In the near future, grid operators are expected to regularly use advanced distributed energy resource (DER) functions, defined in IEEE 1547-2018, to perform a range of grid-support operations. Many of these functions adjust the active and reactive power of the device through commanded or autonomous operating modes which induce new stresses on the power electronics components. In this work, an experimental and theoretical framework is introduced which couples laboratory-measured component stress with advanced inverter functionality and derives a reduction in useful lifetime based on an applicable reliability model. Multiple DER devices were instrumented to calculate the additional component stress under multiple reactive power setpoints to estimate associated DER lifetime reductions. A clear increase in switch loss was demonstrated as a function of irradiance level and power factor. This is replicated in the system-level efficiency measurements, although magnitudes were different—suggesting other loss mechanisms exist. Using an approximate Arrhenius thermal model for the switches, the experimental data indicate a lifetime reduction of 1.5% when operating the inverter at 0.85 PF—compared to unity PF—assuming the DER failure mechanism thermally driven within the H-bridge.
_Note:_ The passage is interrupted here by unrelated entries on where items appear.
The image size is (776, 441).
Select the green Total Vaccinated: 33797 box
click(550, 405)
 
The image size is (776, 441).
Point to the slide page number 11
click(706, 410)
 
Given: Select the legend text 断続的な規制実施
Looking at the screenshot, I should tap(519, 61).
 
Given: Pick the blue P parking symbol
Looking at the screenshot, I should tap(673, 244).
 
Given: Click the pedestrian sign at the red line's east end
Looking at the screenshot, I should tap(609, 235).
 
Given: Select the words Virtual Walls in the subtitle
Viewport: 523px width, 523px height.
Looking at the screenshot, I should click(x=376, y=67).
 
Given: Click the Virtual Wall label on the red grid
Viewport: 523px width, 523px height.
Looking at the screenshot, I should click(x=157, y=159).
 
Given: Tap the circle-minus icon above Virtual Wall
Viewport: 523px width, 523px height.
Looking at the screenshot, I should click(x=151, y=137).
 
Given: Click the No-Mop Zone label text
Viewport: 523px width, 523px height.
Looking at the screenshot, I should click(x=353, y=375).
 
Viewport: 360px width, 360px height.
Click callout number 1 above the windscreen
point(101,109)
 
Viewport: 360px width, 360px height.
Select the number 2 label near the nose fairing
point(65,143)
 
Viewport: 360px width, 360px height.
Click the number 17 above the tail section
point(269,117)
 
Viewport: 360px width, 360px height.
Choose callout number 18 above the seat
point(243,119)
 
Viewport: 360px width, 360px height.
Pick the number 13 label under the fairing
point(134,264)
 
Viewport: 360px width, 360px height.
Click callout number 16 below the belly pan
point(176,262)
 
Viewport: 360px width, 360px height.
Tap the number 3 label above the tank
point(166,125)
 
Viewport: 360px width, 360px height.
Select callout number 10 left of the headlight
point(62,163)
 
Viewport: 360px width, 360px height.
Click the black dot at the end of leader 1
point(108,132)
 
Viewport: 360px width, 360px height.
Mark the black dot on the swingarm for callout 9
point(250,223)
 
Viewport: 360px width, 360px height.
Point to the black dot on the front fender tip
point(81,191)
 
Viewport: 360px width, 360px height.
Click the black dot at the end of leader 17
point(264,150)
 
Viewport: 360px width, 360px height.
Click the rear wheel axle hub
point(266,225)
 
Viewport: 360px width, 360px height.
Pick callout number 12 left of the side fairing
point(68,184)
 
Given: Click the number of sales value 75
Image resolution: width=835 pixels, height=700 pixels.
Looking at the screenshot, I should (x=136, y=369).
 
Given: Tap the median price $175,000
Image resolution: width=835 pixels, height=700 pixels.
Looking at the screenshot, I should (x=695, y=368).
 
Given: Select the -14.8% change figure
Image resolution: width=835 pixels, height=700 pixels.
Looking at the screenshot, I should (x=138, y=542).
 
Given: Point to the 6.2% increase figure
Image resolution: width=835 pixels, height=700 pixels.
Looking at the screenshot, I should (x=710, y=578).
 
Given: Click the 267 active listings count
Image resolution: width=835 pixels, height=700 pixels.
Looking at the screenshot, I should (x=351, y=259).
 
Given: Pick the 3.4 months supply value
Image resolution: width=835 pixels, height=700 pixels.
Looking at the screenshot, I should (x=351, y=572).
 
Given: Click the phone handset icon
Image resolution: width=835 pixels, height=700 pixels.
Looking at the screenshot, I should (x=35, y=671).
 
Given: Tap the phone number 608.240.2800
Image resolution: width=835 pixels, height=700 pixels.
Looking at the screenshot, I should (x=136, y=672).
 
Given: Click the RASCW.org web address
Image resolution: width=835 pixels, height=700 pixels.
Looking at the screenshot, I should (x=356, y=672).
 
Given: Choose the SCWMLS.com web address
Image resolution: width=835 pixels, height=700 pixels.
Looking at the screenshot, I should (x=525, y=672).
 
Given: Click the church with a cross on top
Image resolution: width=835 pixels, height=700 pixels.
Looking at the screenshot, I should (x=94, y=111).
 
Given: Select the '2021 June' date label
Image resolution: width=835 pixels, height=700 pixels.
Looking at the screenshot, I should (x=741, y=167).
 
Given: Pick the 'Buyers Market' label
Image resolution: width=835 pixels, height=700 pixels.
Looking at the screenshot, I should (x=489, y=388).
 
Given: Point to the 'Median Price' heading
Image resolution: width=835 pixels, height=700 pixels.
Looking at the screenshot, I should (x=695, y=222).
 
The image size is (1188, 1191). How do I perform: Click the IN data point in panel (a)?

If other failure mechanisms are discovered for a set of power electronics devices, this testing and calculation framework can easily be tailored to those failure mechanisms.

Suggested Citation

  • Jack Flicker & Jay Johnson & Peter Hacke & Ramanathan Thiagarajan, 2022. "Automating Component-Level Stress Measurements for Inverter Reliability Estimation," Energies, MDPI, vol. 15(13), pages 1-15, July.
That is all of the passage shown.